McBride, who grew up in Philadelphia, has always had music in his blood. His father and great uncle were both professional musicians. "My dad, up until the time I was six or seven years old, was primarily an electric bass player playing in a lot of the great legendary Philly soul groups like Blue Magic, and The Delfonics, Billy Paul, Major Harris--and by the time I got old enough to really appreciate what he was doing. He started working with Mongo Santamaria, so he kind of left the R&B world and started getting into the jazz scene."

His great uncle was playing in a very different setting with avant-garde jazz musicians such as Khan Jamal, Sunny Murray, and Byron Lancaster. On his mother's side, he had another uncle who worked for one of the city's popular African-American radio stations: WHAT. "Between seeing my father play with Mongo, hearing my great uncle playing with the guys from Sun Ra’s band, and then going to an R&B show, I was just surrounded by music every minute of the day.

When he was nine, McBride's mother bought him an electric bass. "I knew the minute I touched it, that’s what I was going to do for the rest of my life." His father, who was often on the road, came by to give him his first lesson, showing him how to play 'Papa Was A Rolling Stone.' "I remember thinking, 'wow, this isn’t too difficult. Show me something else.' He showed me a few more songs, and I think I had that electric bass on my body for the next three days straight."
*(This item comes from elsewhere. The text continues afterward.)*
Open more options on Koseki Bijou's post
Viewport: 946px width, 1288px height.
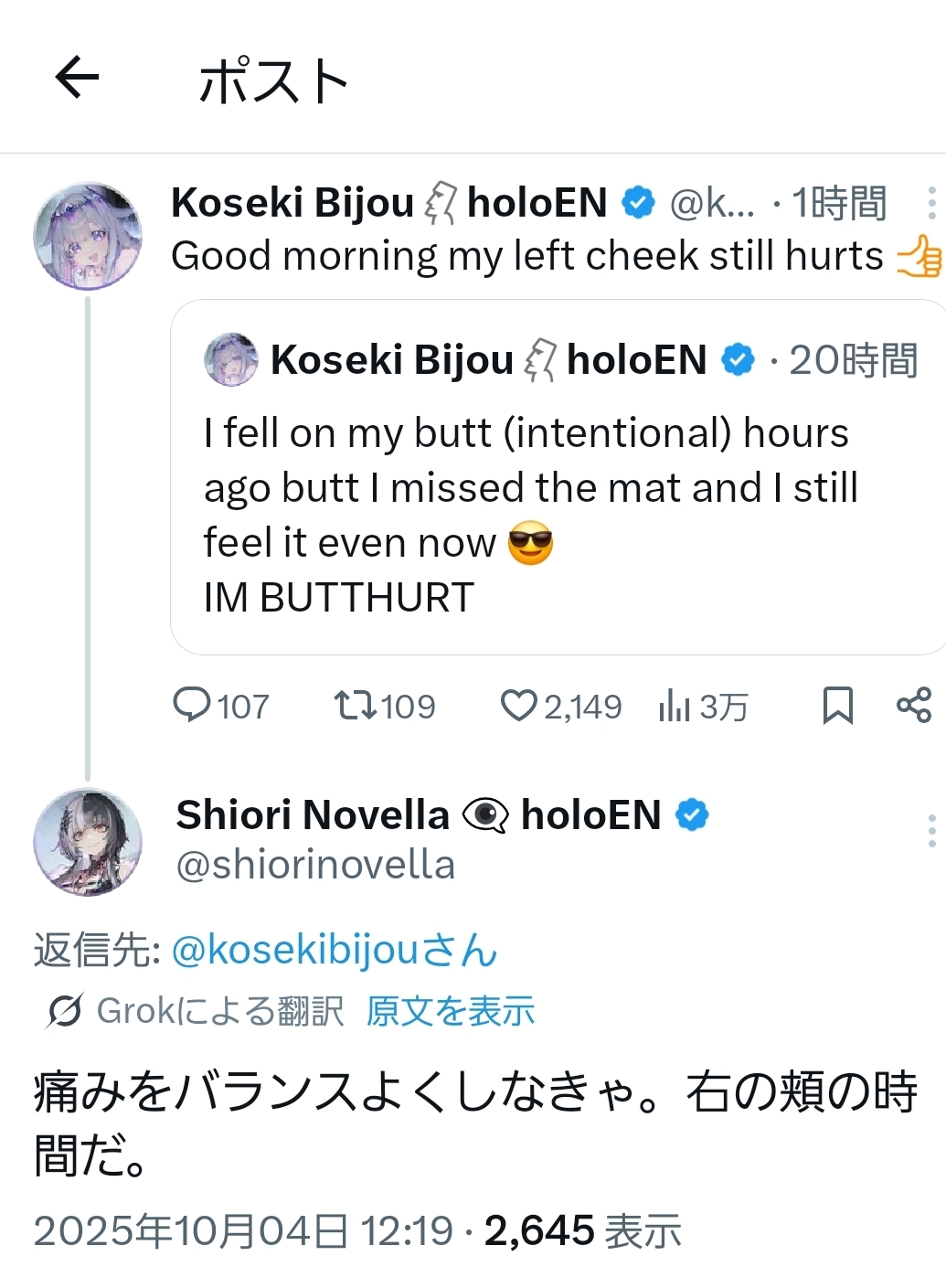coord(930,203)
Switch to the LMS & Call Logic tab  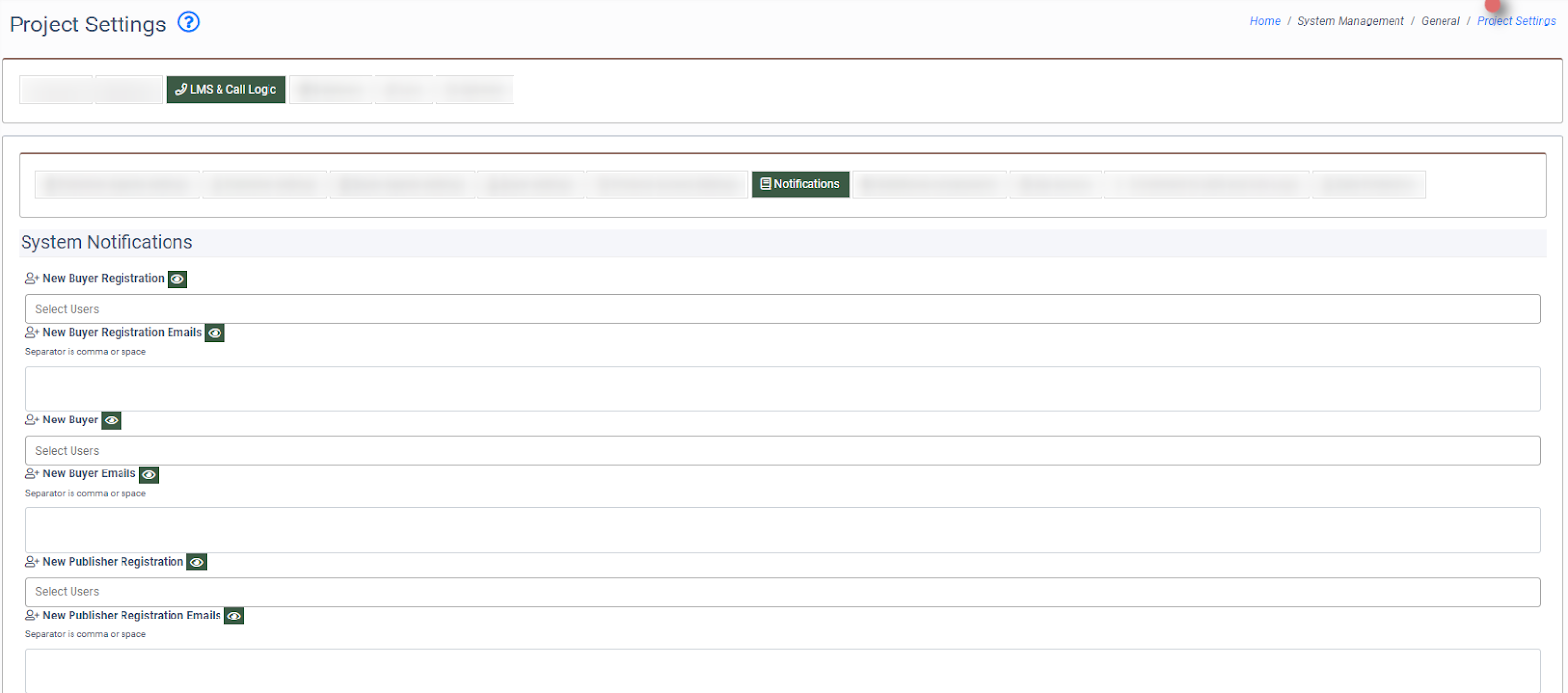(225, 90)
For the next two years or so, McBride’s approach to learning was mostly picking up bass lines he could hear on the radio. When his mother saw that he'd become passionate about that instrument she made a point of sending him to Pepper Middle School, which had one of the better music programs in the city.

When it came to picking an instrument to play in the school orchestra, McBride applied the logic of an eleven-year-old, and decided it would be dumb to take up the acoustic bass. "Why would I want to play two basses, I already play the electric bass." Instead, he tried the trombone, but when he couldn't produce a single sound from the instrument, the teachers suggest he give the acoustic bass a try. After scoping out the instrument, he realized it was just the same as an electric bass, only twice as big and turned on its side, so he started playing the bass line to “Beat It,” and all the teachers looked around and said, “He can play that!" to which Christian quipped, “It’s just a big electric bass, it’s nothing.”
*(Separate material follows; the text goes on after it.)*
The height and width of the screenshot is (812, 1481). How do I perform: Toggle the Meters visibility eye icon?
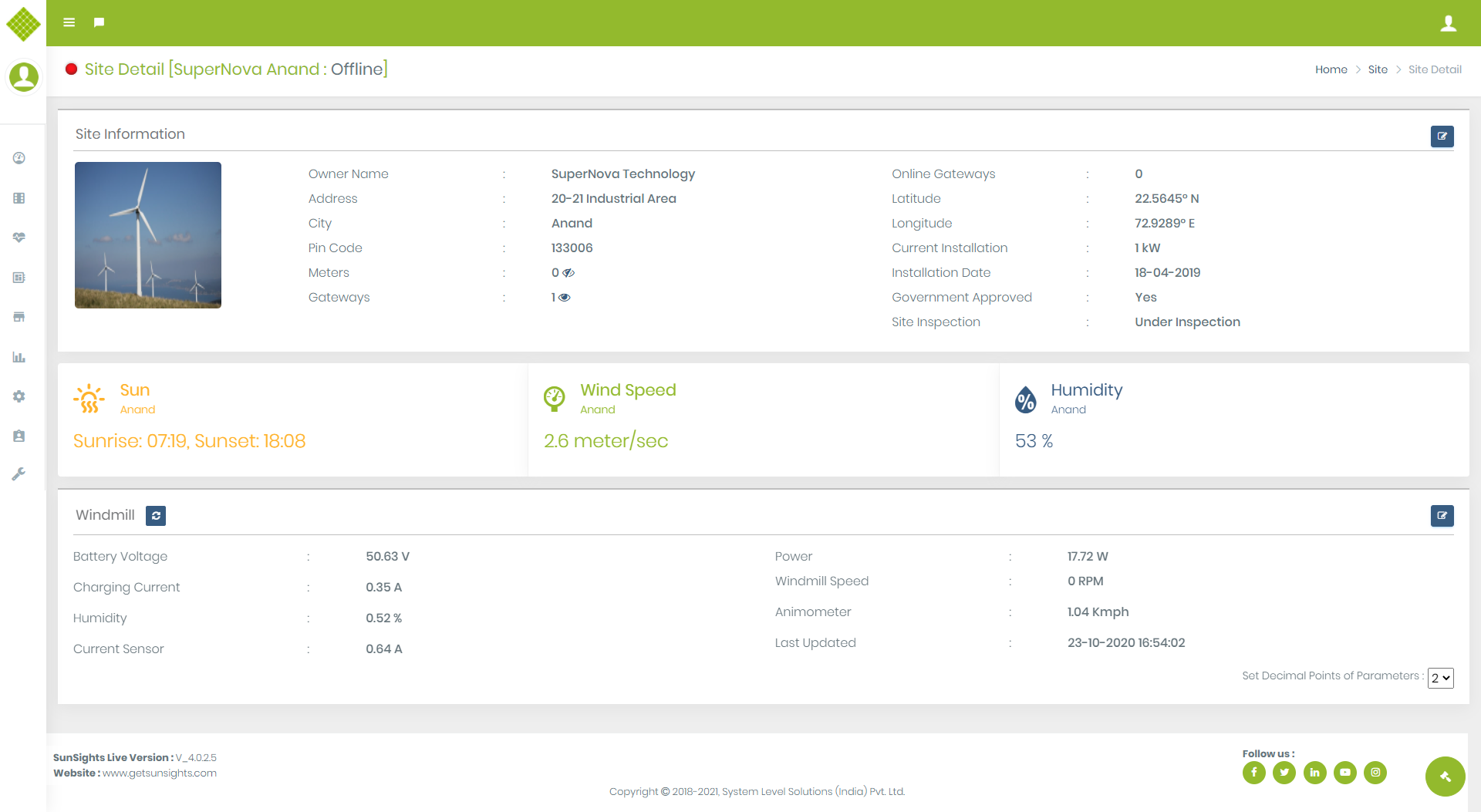(568, 273)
Shortly thereafter, McBride began his formal training on the instrument. His first teacher, Margie Keefe, was actually a cellist, but she introduced him to the beginner books like the Simandl Method and he started learning to read music and the rudiments of music theory. "Slowly but surely I fell madly in love with the acoustic bass, and I'm forever grateful that [my teacher] took that trombone out of my hands."

It was in middle school that McBride also first got into jazz. All his teachers were "professional musicians, and they would bring their Real Books to school. One of the teachers, Mark Johnson, showed me how to read a chord sheet. He brought in Satin Doll, Misty: easy songs like that, which I could pick up quickly."

Once it became apparent that McBride had taken a real interest, his great uncle called and said, “get over here right now. I’ve got something for you.” As McBride recounted, "I went over to his house, and, I’m not exaggerating, his record collection was about as big as this store. He had every record known to man, so he said, 'you know who Paul Chambers is?' 'No.' 'Well I’m going to show you right now.'”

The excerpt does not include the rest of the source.